Does the above explanation sound reasonable to you?

BR,
Kewen
  
Kewen.Lin Aug. 15, 2022, 8:33 a.m. UTC | #6
on 2022/7/11 11:42, Kewen.Lin wrote:
> on 2022/6/15 14:20, Kewen.Lin wrote:
>> Hi Honza,
>>
>> Thanks for the comments!  Some replies are inlined below.
>>
>> on 2022/6/14 19:37, Jan Hubicka wrote:
>>>> Hi,
>>>>
>>>> Function optimize_function_for_size_p returns OPTIMIZE_SIZE_NO
>>>> if func->decl is not null but no cgraph node is available for it.
>>>> As PR105818 shows, this could give unexpected result.  For the
>>>> case in PR105818, when parsing bar decl in function foo, the cfun
>>>> is a function structure for foo, for which there is none cgraph
>>>> node, so it returns OPTIMIZE_SIZE_NO.  But it's incorrect since
>>>> the context is to optimize for size, the flag optimize_size is
>>>> true.
>>>>
>>>> The patch is to make optimize_function_for_size_p to check
>>>> optimize_size as what it does when func->decl is unavailable.
>>>>
>>>> One regression failure got exposed on aarch64-linux-gnu:
>>>>
>>>> PASS->FAIL: gcc.dg/guality/pr54693-2.c   -Os \
>>>> 	    -DPREVENT_OPTIMIZATION  line 21 x == 10 - i
>>>>
>>>> The difference comes from the macro LOGICAL_OP_NON_SHORT_CIRCUIT
>>>> used in function fold_range_test during c parsing, it uses
>>>> optimize_function_for_speed_p which is equal to the invertion
>>>> of optimize_function_for_size_p.  At that time cfun->decl is valid
>>>> but no cgraph node for it, w/o this patch function
>>>> optimize_function_for_speed_p returns true eventually, while it
>>>> returns false with this patch.  Since the command line option -Os
>>>> is specified, there is no reason to interpret it as "for speed".
>>>> I think this failure is expected and adjust the test case
>>>> accordingly.
>>>>
>>>> Is it ok for trunk?
>>>>
>>>> BR,
>>>> Kewen
>>>> -----
>>>>
>>>> 	PR target/105818
>>>>
>>>> gcc/ChangeLog:
>>>>
>>>> 	* predict.cc (optimize_function_for_size_p): Check optimize_size when
>>>> 	func->decl is valid but its cgraph node is unavailable.
>>>>
>>>> gcc/testsuite/ChangeLog:
>>>>
>>>> 	* gcc.target/powerpc/pr105818.c: New test.
>>>> 	* gcc.dg/guality/pr54693-2.c: Adjust for aarch64.

Pixel-coordinate grounding data
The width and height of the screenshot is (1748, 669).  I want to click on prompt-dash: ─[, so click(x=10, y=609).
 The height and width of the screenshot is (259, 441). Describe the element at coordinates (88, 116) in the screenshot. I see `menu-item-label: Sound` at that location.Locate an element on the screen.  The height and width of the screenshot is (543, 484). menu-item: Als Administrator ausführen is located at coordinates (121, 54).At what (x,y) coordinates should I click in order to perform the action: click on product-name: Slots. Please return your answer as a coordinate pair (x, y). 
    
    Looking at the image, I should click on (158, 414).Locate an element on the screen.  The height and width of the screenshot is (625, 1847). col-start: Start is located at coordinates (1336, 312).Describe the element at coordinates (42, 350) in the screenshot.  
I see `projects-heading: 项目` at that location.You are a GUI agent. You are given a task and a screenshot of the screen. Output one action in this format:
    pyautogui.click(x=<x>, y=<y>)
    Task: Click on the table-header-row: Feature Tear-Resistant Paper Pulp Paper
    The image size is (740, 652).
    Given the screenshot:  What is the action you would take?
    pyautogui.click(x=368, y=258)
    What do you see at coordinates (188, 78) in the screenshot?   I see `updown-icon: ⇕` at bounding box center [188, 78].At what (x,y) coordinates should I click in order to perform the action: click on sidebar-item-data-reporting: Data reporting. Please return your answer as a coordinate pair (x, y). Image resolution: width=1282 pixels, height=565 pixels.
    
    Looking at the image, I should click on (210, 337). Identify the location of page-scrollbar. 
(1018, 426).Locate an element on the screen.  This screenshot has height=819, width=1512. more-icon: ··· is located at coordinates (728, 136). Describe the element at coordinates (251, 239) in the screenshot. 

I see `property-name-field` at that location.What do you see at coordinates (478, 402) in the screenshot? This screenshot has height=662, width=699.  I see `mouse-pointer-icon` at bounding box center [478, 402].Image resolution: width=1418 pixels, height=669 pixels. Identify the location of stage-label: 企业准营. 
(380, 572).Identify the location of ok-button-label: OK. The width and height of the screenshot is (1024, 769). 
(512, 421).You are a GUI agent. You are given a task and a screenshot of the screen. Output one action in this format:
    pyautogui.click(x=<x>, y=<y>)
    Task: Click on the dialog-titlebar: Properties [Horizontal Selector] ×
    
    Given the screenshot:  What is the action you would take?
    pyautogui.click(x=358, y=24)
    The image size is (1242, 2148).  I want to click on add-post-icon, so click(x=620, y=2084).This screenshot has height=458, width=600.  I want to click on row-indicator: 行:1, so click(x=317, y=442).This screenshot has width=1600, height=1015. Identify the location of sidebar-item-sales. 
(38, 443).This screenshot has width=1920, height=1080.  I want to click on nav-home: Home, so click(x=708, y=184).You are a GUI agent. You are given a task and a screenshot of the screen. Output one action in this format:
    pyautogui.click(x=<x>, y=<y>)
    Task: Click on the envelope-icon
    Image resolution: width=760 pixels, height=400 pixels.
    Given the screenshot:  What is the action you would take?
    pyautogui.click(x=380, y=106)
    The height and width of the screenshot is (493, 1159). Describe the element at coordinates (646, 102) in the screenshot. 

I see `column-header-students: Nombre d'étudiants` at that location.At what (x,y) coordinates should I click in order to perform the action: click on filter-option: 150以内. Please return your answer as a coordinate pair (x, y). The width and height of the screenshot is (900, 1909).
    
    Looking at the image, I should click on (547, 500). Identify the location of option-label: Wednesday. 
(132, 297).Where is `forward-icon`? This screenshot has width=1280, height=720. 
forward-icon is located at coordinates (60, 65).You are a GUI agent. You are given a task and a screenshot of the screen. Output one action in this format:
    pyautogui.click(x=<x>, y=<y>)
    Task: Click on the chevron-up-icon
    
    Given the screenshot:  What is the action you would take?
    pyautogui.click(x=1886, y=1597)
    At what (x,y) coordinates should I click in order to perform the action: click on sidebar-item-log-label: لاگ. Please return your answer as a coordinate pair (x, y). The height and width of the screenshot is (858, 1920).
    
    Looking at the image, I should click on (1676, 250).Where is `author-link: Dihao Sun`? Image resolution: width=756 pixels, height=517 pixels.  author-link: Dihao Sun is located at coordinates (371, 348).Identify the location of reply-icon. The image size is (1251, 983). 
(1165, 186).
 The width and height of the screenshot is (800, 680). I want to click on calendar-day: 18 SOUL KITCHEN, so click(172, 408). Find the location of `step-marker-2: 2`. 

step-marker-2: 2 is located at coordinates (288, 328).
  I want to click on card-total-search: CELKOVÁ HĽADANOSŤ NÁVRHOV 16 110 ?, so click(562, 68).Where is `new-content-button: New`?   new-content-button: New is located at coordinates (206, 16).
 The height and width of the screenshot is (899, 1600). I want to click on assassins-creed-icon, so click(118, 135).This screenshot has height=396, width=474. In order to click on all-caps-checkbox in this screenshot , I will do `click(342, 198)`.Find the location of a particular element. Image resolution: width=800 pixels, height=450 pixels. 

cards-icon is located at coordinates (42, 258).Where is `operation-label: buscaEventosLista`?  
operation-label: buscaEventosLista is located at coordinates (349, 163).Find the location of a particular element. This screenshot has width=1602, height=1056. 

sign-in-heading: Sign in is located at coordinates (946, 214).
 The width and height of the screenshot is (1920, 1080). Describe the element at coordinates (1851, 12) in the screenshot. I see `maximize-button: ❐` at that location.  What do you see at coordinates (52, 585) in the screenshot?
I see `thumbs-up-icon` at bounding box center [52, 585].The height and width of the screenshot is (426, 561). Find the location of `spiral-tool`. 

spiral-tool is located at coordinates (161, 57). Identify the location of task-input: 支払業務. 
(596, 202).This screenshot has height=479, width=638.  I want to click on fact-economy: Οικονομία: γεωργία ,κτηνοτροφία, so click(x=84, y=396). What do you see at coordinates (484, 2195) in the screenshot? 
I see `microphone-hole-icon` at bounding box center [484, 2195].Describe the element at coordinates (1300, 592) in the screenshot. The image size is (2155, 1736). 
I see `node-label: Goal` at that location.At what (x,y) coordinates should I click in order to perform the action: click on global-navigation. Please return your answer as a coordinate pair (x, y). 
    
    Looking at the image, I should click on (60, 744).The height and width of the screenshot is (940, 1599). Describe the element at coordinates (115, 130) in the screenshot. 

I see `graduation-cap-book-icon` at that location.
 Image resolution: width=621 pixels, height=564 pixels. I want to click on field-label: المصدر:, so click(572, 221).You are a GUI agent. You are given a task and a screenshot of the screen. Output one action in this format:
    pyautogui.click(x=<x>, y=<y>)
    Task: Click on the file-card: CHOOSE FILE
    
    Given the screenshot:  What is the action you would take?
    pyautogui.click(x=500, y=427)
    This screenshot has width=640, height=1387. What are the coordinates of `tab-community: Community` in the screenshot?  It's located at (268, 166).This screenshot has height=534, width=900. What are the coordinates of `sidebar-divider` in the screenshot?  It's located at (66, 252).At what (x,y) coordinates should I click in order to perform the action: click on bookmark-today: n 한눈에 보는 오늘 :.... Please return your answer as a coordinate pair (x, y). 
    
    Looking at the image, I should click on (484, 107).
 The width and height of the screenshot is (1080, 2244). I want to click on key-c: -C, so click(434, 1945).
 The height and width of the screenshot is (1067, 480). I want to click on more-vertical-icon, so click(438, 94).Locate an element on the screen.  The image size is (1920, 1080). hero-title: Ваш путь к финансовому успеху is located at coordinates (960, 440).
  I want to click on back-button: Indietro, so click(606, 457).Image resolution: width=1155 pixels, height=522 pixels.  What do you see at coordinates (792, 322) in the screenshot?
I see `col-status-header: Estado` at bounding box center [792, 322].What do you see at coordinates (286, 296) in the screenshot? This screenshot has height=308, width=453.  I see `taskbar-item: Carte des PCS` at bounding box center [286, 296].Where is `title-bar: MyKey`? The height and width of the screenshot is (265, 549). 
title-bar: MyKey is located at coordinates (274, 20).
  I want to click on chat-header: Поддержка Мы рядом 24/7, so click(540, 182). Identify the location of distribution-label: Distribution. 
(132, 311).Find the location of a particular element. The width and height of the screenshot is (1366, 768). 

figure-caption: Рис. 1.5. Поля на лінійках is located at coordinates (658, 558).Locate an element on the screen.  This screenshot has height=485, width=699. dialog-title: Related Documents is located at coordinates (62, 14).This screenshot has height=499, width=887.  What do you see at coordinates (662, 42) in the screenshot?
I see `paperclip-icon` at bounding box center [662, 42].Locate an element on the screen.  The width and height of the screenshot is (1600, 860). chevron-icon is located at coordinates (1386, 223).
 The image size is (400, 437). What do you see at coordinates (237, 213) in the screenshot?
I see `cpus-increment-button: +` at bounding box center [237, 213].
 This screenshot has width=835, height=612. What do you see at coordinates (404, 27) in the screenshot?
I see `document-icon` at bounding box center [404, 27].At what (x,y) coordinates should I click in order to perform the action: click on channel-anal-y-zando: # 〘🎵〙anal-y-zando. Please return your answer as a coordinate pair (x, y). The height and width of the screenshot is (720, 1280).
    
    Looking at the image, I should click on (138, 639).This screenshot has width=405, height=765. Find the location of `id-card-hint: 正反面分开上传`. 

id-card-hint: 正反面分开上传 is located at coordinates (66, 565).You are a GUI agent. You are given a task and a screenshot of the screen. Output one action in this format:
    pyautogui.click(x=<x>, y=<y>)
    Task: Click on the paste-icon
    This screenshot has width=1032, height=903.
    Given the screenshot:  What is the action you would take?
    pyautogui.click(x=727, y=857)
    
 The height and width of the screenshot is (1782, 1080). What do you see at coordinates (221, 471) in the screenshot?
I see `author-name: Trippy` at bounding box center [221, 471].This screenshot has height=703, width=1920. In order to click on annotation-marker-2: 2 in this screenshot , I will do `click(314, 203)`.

* Work task:
Answer these questions about the patch thread:
(a) What does optimize_function_for_size_p return when func->decl is not null but no cgraph node is available for it?
(b) On which target did the regression failure get exposed?
(c) What new test does the testsuite ChangeLog list?
The records are separate material and have no connection to the text.

* Response to the exercise:
(a) OPTIMIZE_SIZE_NO
(b) aarch64-linux-gnu
(c) gcc.target/powerpc/pr105818.c